“If Bonaparte
remains another year on the throne of France,” resumed the vicomte, with the
air of a man who, being better acquainted with the subject than any one else,
pursues his own train of thought without listening to other people, “things
will have gone too far. By intrigue and violence, by exiles and executions,
French society—I mean good society—will have been destroyed for ever, and
then…”
He shrugged his shoulders, and made a
despairing gesture with his hand. Pierre
wanted to say something—the conversation interested him —but Anna Pavlovna, who
was keeping her eye on him, interposed.
“And the
Emperor Alexander,” she said with the pathetic note that always accompanied all
her references to the imperial family, “has declared his intention of leaving
it to the French themselves to choose their own form of government. And I
imagine there is no doubt that the whole nation, delivered from the usurper,
would fling itself into the arms of its lawful king,” said Anna Pavlovna,
trying to be agreeable to an émigré and loyalist.
“That’s not
certain,” said Prince Andrey. “M. le vicomte is quite right in supposing that
things have gone too far by now. I imagine it would not be easy to return to
the old régime.”
“As far as I
could hear,” Pierre, blushing, again interposed in the conversation, “almost
all the nobility have gone over to Bonaparte.”
“That’s what
the Bonapartists assert,” said the vicomte without looking at Pierre. “It’s a
difficult matter now to find out what public opinion is in France .”
“Bonaparte
said so,” observed Prince Andrey with a sarcastic smile.
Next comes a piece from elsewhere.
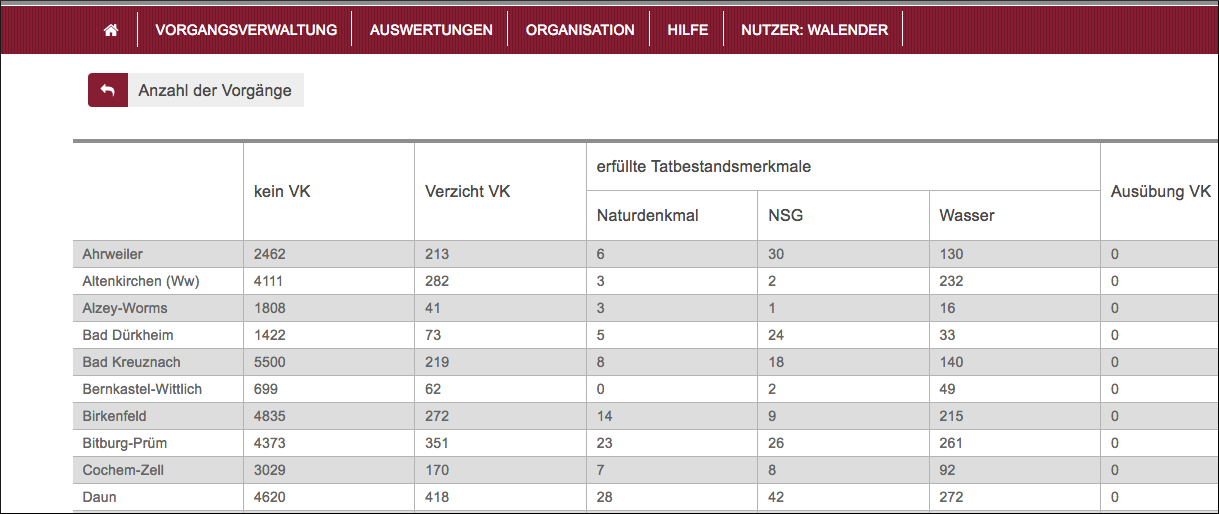Click the Daun row label

click(x=99, y=497)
It was evident that he
did not like the vicomte, and that though he was not looking at him, he was
directing his remarks against him.
“ ‘I showed
them the path of glory; they would not take it,’ ” he said after a brief pause,
again quoting Napoleon’s words. “ ‘I opened my anterooms to them; they crowded
in.’ … I do not know in what degree he had a right to say so.”
“None!”
retorted the vicomte. “Since the duc’s murder even his warmest partisans have
ceased to regard him as a hero. If indeed some people made a hero of him,” said
the vicomte addressing Anna Pavlovna, “since the duke’s assassination there has
been a martyr more in heaven, and a hero less on earth.”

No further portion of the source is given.